Elections are a particularly lucrative time for the sale of ‘journalistic services’. “Candidates will pay anything between Rs200, 000 to Rs2m for media exposure,” says a reporter. Earlier, the deal was between the reporter and the aspiring candidate. Now, with the rise in the influence of media outlet owners, the bureau chief gets the “package”. One reporter ruefully describes the bureau chief as “SSP and feudal combined”.

The ‘desk in-charge’, who functions as the gatekeeper for the news, has his own demands. “We have to transfer money from our Easypaisa account balance if we want our reports to air. It can be anything from Rs50 and Rs500, depending on the story,” reveals a journalist in Badah.

The lack of unity among journalists makes them more vulnerable to exploitation. Badah for example, a town of less than 100,000 people, has no less than four press clubs, indicating a fragmented journalist community allied with different power centres. Other small towns in the province are no different.

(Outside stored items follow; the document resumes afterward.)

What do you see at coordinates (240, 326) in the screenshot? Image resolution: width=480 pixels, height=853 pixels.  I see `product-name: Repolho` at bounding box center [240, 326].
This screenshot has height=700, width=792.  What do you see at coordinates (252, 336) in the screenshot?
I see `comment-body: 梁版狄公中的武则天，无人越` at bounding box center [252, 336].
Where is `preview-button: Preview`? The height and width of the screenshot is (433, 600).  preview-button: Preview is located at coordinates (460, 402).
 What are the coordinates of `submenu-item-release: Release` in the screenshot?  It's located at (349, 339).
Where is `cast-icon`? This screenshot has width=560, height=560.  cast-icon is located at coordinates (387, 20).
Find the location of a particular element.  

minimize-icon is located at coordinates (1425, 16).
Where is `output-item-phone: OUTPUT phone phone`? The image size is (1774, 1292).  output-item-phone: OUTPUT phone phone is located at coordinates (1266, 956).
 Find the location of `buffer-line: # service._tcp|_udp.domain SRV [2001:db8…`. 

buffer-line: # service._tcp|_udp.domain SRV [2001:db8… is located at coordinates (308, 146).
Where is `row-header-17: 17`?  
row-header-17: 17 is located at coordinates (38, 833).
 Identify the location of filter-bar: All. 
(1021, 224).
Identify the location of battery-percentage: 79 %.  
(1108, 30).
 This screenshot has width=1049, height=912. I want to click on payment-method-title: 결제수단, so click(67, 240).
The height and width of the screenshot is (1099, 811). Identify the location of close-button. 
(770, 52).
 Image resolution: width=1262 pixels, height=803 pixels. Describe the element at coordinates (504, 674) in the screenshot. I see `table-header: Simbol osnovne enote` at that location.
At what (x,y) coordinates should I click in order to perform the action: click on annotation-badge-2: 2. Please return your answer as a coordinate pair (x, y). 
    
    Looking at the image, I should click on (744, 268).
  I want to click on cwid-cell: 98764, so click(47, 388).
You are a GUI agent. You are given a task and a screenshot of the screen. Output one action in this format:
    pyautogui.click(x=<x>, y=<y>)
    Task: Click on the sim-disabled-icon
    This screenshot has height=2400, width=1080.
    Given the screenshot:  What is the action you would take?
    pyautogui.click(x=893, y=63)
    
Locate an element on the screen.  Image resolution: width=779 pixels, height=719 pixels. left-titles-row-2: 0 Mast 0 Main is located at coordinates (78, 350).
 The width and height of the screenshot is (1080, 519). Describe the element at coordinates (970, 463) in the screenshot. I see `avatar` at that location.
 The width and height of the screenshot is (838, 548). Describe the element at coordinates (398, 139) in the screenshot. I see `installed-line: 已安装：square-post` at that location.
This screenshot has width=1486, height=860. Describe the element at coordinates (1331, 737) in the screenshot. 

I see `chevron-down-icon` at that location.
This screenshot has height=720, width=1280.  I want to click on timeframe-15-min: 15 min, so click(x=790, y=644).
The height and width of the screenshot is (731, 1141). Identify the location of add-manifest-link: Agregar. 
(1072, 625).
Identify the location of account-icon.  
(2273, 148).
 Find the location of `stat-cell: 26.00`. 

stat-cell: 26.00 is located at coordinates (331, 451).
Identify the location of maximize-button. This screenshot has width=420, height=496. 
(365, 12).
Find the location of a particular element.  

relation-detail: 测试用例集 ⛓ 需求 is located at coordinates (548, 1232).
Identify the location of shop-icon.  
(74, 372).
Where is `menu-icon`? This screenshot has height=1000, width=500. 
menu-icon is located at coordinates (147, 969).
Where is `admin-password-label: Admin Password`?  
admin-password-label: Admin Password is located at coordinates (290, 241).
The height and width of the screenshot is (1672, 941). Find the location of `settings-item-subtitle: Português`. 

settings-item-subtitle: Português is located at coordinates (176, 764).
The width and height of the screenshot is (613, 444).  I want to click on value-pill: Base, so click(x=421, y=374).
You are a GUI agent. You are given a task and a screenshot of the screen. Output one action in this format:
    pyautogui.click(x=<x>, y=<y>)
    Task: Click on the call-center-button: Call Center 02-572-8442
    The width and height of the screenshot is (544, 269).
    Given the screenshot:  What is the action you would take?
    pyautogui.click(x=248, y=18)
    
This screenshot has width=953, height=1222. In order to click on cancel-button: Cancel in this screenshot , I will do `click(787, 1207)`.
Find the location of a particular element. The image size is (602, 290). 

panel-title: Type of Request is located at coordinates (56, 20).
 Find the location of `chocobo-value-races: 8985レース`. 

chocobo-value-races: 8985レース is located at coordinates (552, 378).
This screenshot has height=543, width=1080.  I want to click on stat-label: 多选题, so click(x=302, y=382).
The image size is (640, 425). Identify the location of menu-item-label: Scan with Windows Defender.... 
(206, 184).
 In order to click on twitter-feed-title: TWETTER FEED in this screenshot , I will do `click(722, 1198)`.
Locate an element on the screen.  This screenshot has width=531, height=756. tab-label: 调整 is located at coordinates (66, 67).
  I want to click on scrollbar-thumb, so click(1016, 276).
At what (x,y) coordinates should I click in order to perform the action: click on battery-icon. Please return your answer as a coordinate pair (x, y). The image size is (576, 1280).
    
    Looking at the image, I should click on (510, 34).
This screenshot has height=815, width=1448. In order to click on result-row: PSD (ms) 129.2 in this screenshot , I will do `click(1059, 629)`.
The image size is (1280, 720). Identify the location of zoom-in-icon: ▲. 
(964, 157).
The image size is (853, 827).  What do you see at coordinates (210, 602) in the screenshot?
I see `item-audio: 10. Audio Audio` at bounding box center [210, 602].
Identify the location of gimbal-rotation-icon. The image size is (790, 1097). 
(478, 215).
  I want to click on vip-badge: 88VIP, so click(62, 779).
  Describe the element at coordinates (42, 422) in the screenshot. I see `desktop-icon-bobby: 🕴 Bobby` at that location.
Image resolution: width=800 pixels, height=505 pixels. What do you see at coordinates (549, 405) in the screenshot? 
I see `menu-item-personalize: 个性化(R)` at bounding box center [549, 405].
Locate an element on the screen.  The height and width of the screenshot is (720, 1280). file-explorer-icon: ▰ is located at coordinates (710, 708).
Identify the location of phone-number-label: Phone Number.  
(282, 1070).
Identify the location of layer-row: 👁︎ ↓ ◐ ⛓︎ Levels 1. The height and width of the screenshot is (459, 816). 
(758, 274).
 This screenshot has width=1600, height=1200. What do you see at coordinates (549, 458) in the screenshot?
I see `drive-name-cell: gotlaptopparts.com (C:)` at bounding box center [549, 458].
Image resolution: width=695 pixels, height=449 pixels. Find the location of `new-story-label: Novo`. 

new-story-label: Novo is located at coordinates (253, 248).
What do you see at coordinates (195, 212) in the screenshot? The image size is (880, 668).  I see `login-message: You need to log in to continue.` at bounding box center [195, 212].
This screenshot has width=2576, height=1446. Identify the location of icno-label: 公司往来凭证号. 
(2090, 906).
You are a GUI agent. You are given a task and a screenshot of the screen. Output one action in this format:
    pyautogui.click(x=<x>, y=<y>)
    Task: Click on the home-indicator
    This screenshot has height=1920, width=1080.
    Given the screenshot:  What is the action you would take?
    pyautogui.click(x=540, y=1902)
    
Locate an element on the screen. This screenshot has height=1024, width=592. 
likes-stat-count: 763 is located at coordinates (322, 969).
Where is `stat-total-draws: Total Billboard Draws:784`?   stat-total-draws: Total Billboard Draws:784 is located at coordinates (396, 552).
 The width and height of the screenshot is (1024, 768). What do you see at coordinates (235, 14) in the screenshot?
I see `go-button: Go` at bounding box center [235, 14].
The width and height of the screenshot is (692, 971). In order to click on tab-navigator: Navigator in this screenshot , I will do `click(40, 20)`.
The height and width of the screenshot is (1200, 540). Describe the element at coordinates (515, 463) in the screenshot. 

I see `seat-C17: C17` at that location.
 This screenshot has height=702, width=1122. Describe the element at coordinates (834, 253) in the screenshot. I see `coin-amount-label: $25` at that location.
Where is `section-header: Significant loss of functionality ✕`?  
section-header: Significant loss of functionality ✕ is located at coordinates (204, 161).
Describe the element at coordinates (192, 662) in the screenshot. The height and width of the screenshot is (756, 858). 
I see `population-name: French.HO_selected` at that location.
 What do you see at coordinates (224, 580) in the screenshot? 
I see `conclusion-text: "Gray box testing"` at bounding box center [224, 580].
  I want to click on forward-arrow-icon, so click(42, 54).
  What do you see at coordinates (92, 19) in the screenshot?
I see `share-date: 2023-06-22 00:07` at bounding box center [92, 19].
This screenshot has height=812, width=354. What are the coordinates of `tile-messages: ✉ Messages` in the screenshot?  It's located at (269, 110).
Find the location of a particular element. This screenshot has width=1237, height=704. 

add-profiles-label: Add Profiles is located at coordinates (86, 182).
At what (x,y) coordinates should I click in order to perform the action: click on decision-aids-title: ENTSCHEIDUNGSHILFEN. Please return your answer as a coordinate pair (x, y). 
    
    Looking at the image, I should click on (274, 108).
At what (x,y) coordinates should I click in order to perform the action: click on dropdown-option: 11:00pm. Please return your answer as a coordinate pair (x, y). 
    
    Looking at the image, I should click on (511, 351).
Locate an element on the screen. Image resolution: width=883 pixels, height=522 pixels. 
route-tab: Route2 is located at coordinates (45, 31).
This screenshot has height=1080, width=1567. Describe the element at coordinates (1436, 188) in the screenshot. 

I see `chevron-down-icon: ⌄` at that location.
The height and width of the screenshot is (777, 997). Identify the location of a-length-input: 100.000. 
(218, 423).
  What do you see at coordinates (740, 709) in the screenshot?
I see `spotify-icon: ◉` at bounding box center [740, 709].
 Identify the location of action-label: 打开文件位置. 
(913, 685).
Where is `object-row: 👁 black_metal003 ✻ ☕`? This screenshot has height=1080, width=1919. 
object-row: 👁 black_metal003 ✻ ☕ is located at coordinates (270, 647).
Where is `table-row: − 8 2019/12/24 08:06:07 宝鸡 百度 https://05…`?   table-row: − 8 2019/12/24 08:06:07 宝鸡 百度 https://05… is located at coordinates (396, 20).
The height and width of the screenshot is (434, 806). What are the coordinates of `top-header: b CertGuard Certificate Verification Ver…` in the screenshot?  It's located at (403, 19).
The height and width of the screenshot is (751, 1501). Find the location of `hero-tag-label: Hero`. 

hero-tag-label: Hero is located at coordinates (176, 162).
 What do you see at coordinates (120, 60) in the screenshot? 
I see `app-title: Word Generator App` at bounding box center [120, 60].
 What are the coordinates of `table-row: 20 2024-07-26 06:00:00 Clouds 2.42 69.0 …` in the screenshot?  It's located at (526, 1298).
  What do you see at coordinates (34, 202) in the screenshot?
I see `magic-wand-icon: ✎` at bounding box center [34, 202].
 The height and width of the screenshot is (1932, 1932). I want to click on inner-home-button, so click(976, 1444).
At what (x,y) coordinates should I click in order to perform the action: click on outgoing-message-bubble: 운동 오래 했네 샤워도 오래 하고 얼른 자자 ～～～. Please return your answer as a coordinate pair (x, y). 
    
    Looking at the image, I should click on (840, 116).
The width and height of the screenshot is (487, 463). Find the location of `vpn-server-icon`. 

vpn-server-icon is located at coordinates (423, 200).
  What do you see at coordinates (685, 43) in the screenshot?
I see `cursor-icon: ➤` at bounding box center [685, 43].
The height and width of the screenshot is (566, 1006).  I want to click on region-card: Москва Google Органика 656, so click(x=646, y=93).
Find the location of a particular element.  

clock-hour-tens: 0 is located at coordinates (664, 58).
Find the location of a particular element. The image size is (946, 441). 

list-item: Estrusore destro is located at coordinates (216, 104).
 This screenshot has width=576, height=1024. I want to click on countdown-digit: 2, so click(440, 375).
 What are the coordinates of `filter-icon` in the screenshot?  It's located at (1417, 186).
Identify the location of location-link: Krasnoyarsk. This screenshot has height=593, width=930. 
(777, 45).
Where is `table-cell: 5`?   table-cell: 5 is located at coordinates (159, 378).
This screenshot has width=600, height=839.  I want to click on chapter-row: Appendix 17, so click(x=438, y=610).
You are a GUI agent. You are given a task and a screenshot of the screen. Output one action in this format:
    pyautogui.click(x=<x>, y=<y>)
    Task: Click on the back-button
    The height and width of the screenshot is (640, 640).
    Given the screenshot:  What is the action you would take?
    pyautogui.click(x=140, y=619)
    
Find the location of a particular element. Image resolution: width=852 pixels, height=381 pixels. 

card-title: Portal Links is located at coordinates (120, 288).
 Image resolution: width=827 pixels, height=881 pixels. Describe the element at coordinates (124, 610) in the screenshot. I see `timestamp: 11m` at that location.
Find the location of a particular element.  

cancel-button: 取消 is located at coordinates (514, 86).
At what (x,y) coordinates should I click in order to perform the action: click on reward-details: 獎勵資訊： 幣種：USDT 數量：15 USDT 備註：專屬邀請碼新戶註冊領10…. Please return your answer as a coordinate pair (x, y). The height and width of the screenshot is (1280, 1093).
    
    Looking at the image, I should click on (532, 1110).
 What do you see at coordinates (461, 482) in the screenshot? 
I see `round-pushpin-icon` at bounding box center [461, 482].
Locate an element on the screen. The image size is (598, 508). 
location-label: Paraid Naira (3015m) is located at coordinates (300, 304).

Certainly, journalistic integrity can still be found, but it is a luxury that only salaried correspondents, those with family wherewithal or a second job which brings in an income, can afford.

It was not always this way. Sindhi media was in fact well known for its progressive leanings. “After the Soviet Union’s breakup in the late ‘80s, all the leftists in the province went into journalism,” says Mashooq Odhano, KTN bureau chief in Larkana. “Activists like us had studied the world before we came to journalism. We knew what democracy and human rights were.”

The feudals were extremely powerful then as well, but the truth carried a certain weight. It was the mushrooming of electronic media, believes the seasoned journalist, that sparked a decline, with vacancies far outstripping the supply of competent individuals who wanted to do journalism for the right reasons. As Mr Odhano says, “There used to be a romance about journalism. That is now gone.”

Nevertheless, the first step towards improving the media environment is to provide a secure environment for journalists. It has been some time that the human rights ministry drafted the Protection of Journalists and Media Professionals Bill. A fairly comprehensive piece of proposed legislation, it addresses the critical issue of impunity by setting up a seven-member commission with wide-ranging powers of investigation and redressal. Given the dire circumstances in which the media works, such legislation is urgently needed.